• DOCUMENT SEGMENT

Proof. $T_{ρ} f = \sum_{A} \hat{f} (A) T_{ρ} ϕ_{A} = \sum_{A} ρ^{| A |} \hat{f} (A) ϕ_{A}$ . □

Definition 6.7. Let $ρ \in [0, 1]$ , $f : {- 1, 1}^{n} \to ℝ$ . Then

{Stab}_{ρ} f = ⟨ f, T_{ρ} f ⟩ = 𝔼_{x \sim_{ρ} y} f (x) f (y) .

Remark. By Corollary 6.6, ${Stab}_{ρ} f = \sum_{A} ρ^{| A |} \hat{f} {(A)}^{2}$ , as in unbiased case.

The Margulis–Russo formula

We shall be considering more than one value of $p$ .

Convention: Let $f : {- 1, 1}^{n} \to ℝ$ . If we write $f^{(p)}$ , then all definitions should be understood to be $p$ -biased.

Lemma 6.8. Let $f : ℝ^{n} \to ℝ$ be a multilinear function, and write $f$ also for its restriction to ${- 1, 1}^{n}$ . Then $𝔼_{x \sim μ_{p}} f^{(p)} (x) = f (\bar{μ}, μ, \dots, μ)$ .

Note: whenever we write $f^{(p)}$ , it is implicit that we are restricting to ${- 1, 1}^{n}$ , since $μ_{p}$ is only defined there.

We will give 3 proofs!

• WHAT TO WORK ON
[a] In the p-biased Fourier analysis notes, what does writing $f^{(p)}$ signal about the definitions?
[b] Please extend the p-biased Fourier analysis notes, starting right after their final sentence.

• RECORDED DATA

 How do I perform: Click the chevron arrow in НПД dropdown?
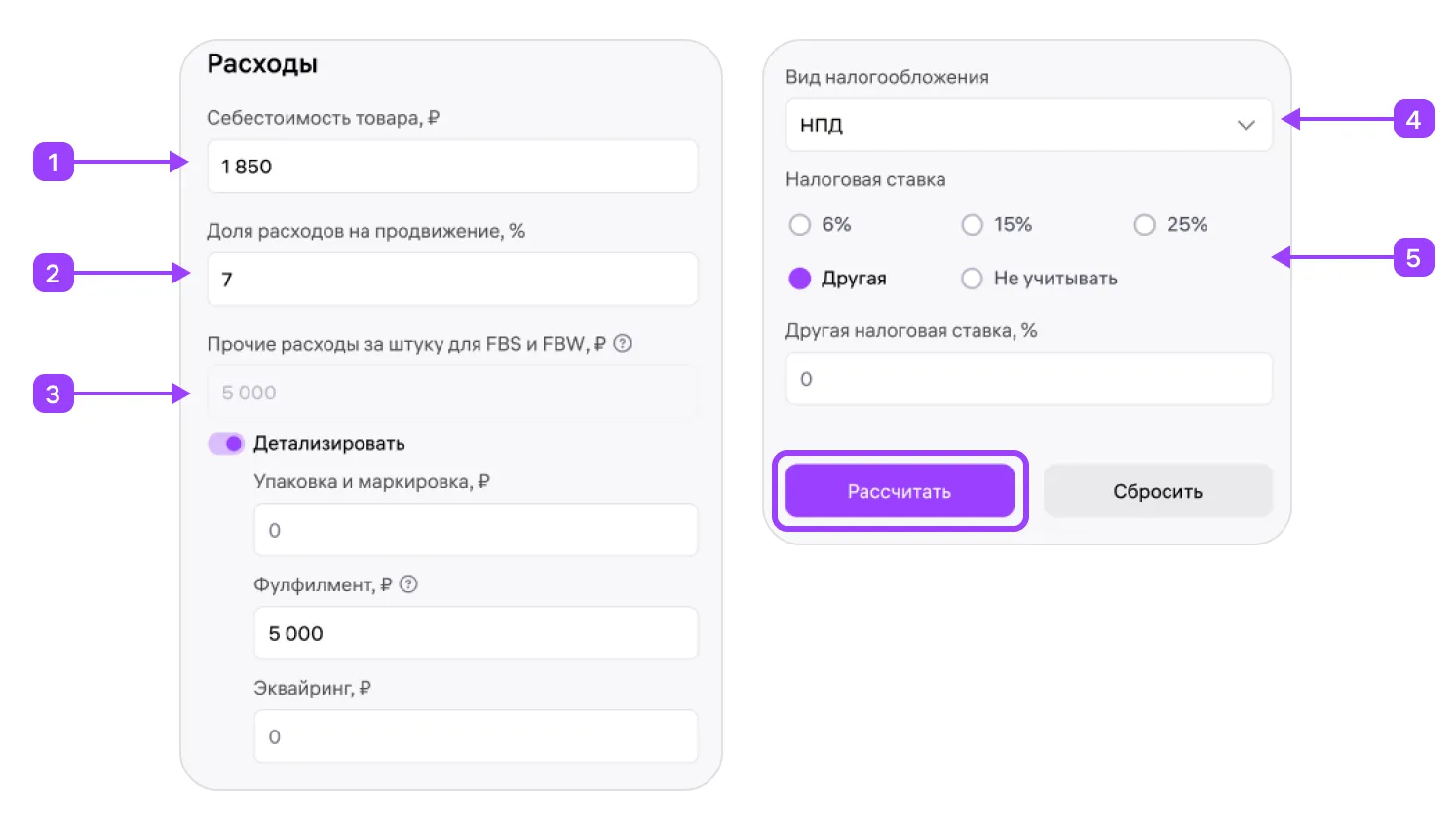click(1245, 126)
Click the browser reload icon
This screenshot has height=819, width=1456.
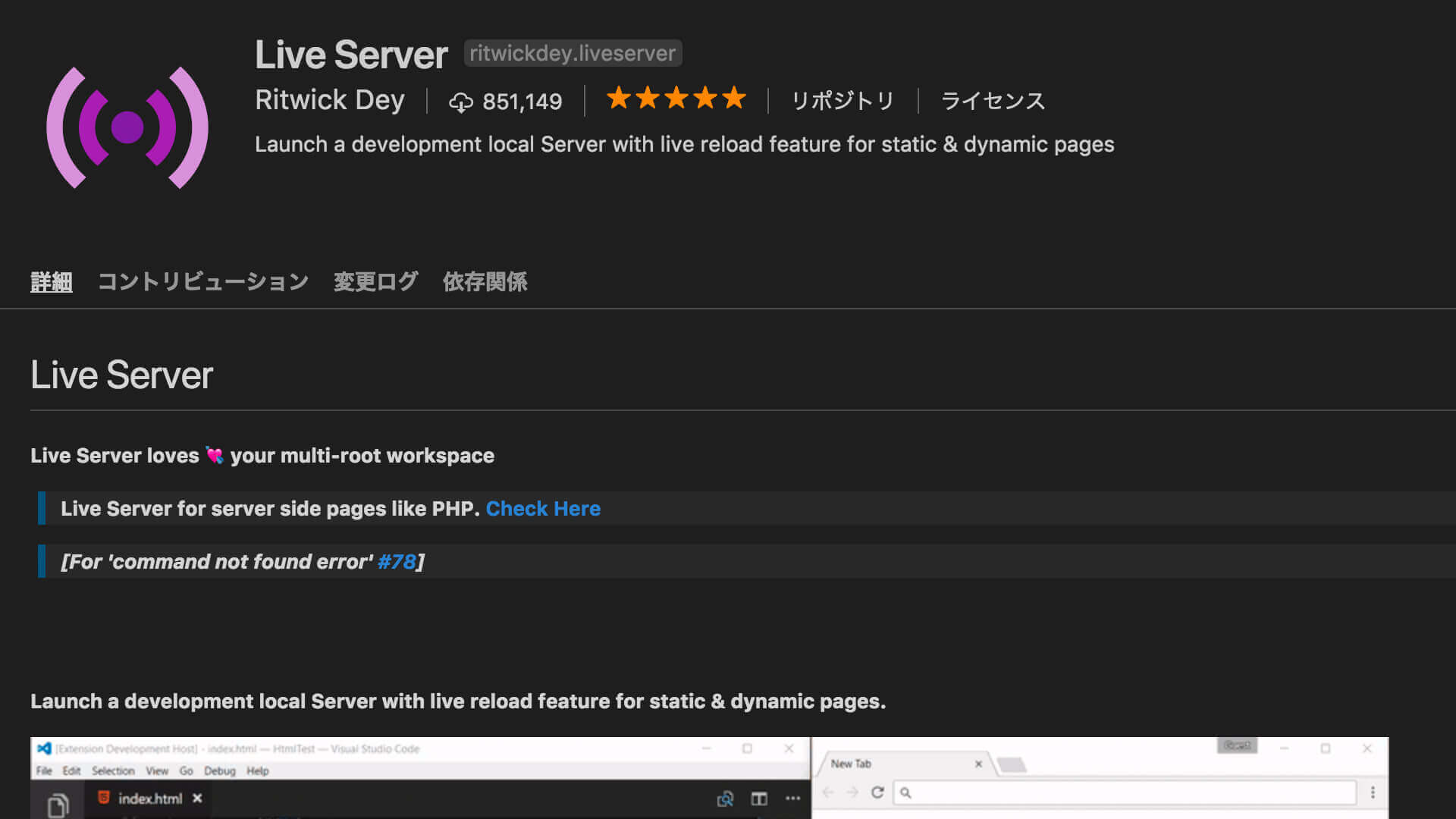tap(877, 792)
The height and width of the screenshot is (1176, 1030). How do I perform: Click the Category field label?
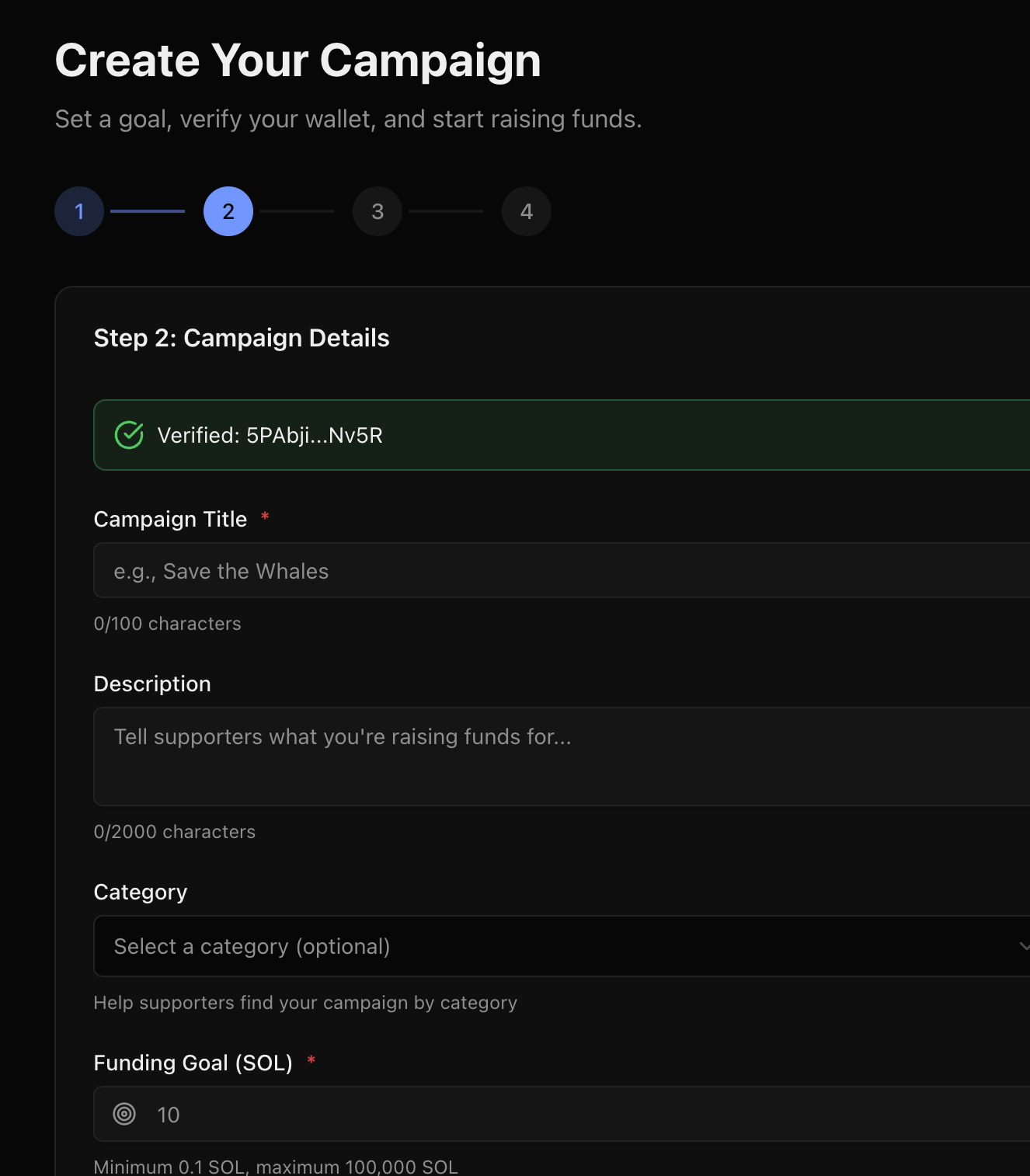click(x=141, y=892)
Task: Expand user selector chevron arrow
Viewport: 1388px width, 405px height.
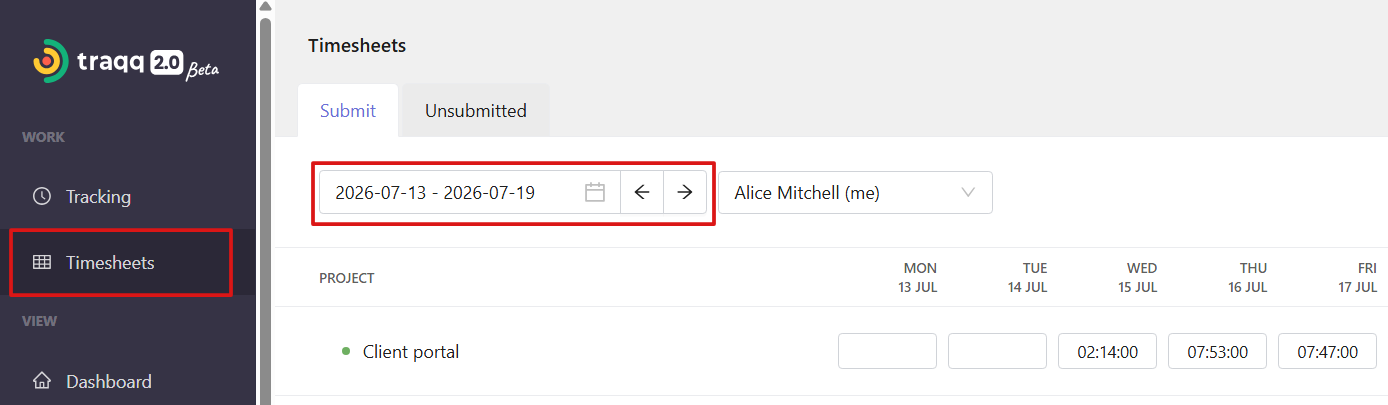Action: [x=968, y=193]
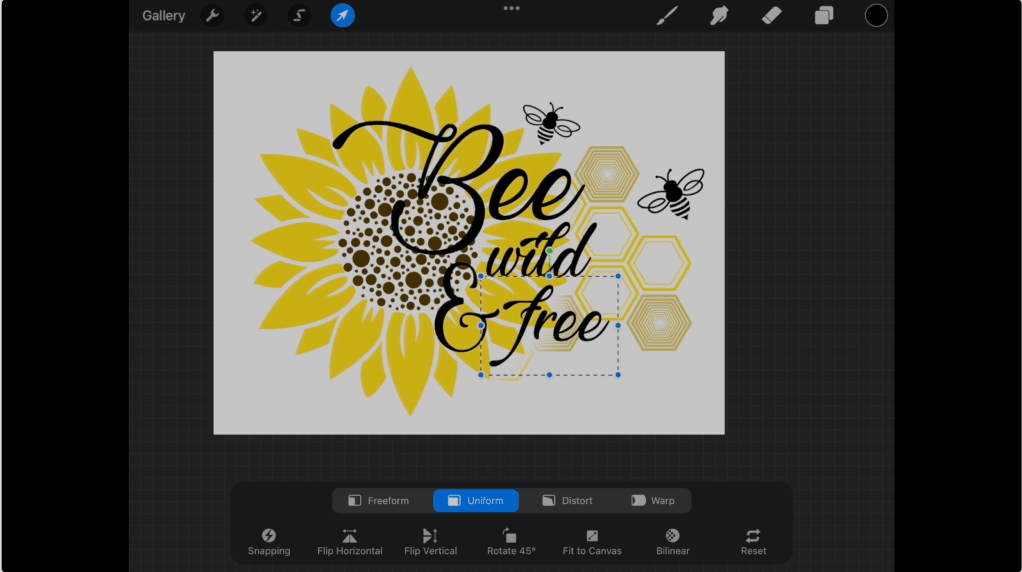Image resolution: width=1022 pixels, height=572 pixels.
Task: Select the Smudge tool
Action: click(719, 15)
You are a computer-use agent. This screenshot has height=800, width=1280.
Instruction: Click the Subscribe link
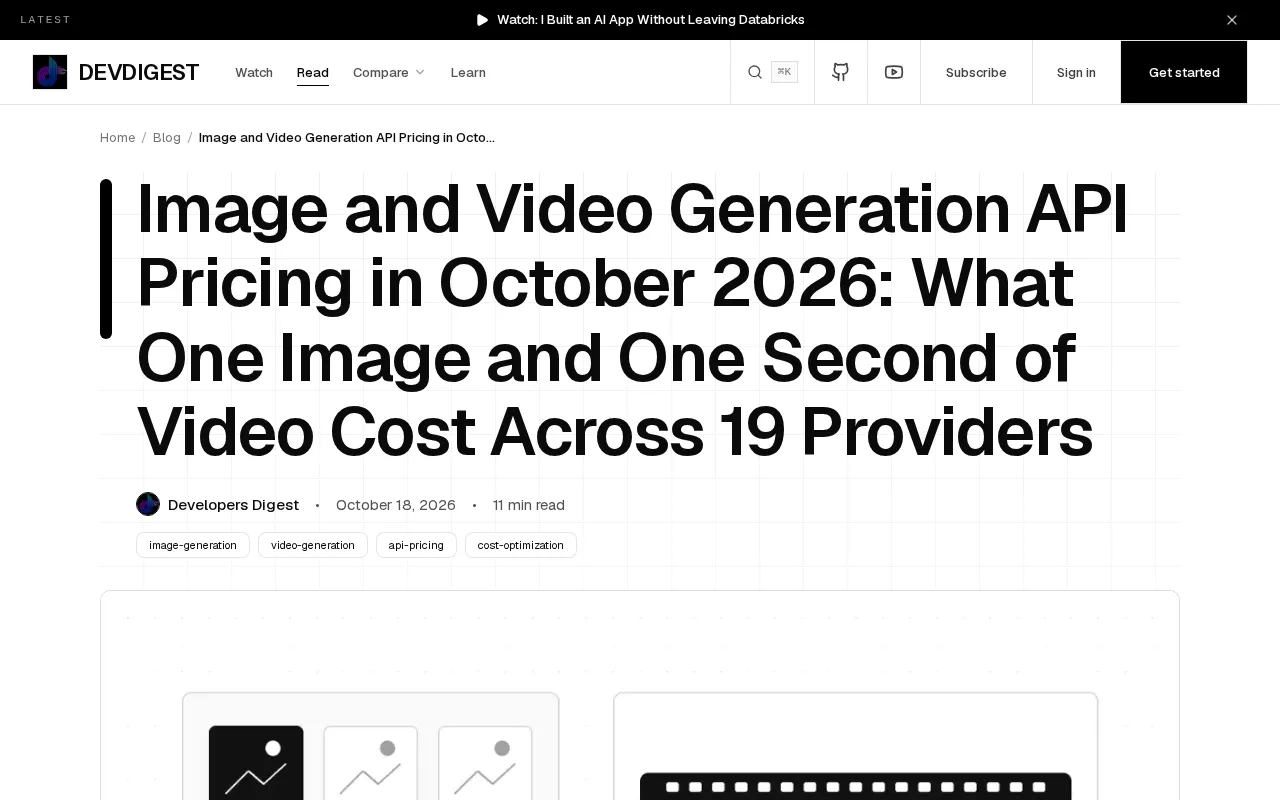tap(976, 72)
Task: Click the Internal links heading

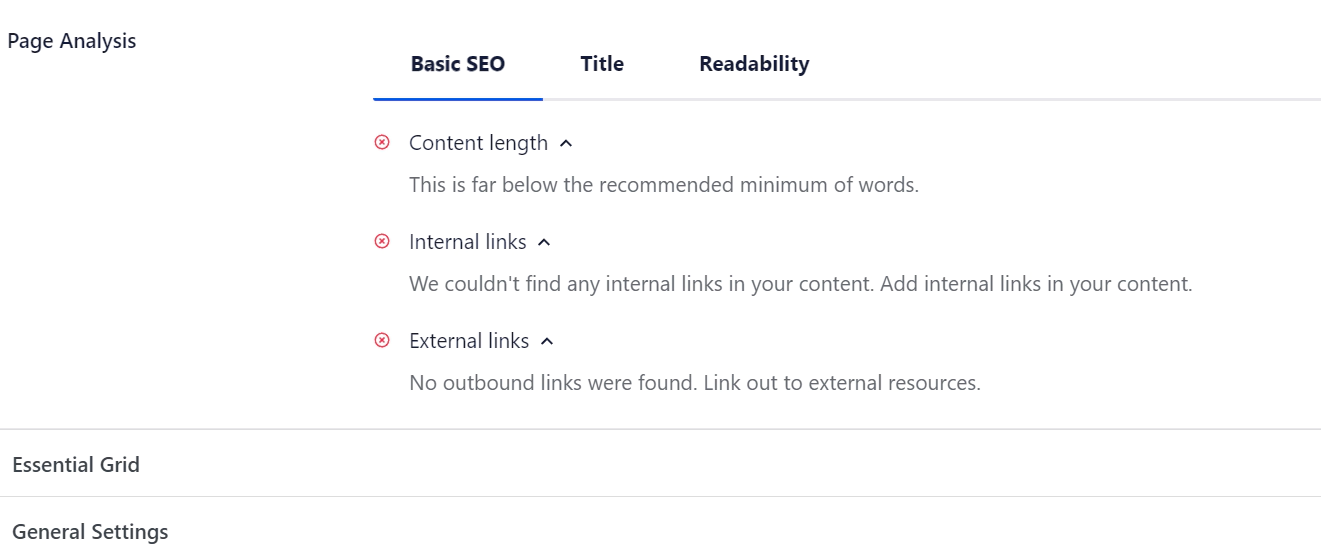Action: pos(467,242)
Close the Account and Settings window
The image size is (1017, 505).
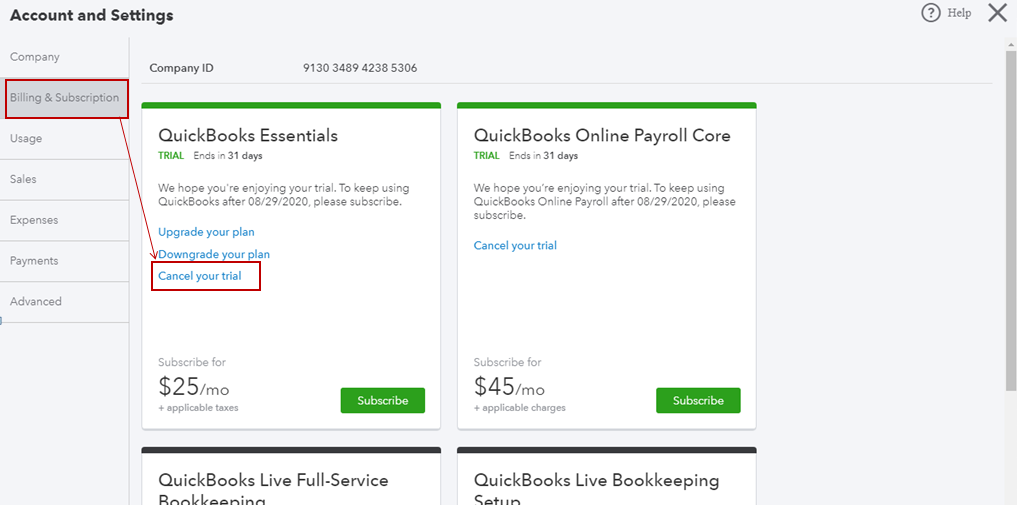997,13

• TASK-BY-TASK OUTPUTS
[a] All definitions should be understood to be $p$-biased.

[b]
Proof 1. Write $f = \sum_{A} 𝜃_{A} x_{A}$ . Then $𝔼_{x \sim μ_{p}} x_{A} = \prod_{i \in A} 𝔼_{x \sim μ_{p}} x_{i} = \prod_{i \in A} (q - p) = μ^{| A |} = x_{A} (μ, μ, \dots, μ)$ . Then by linearity, we’re done. □

You might think the above proof is a bit odd, since it uses the $x_{A}$ even though we’re in the $p$ -biased case. I would agree with you!

Proof 2. Write $f^{(p)} = \sum_{A} \hat{f} (A) ϕ_{A}$ . Then

𝔼_{x \sim μ_{p}} ϕ_{A} = \prod_{i \in A} 𝔼_{x \sim μ_{p}} ϕ_{i} = {\begin{matrix} 0 & A \neq \emptyset \\ 1 & A = \emptyset \end{matrix} = ϕ_{A} (μ, μ, \dots, μ) □

Proof 3. Induction on $n$ .

𝔼 f^{(p)} (x) = 𝔼 (q f^{(p)} (x_{n \to 1}) + p f^{(p)} (x_{n \to - 1})) = 𝔼 f^{(p)} (x_{n \to μ}) = f^{(p)} (μ, \dots, μ) .

Where the second equality used linearity in the last coordinate, and the last equality is by induction hypothesis. □

Theorem 6.9 (The Margulis–Russo formula). Let $f$ be as above. Then

\frac{d}{d μ} 𝔼 f^{(p)} = \frac{1}{σ} \sum_{i = 1}^{n} \hat{f^{(p)}} (i) .

Remark. Later we will care instead about $\frac{d}{d p}$ . But for now it is easier to work with $\frac{d}{d μ}$ .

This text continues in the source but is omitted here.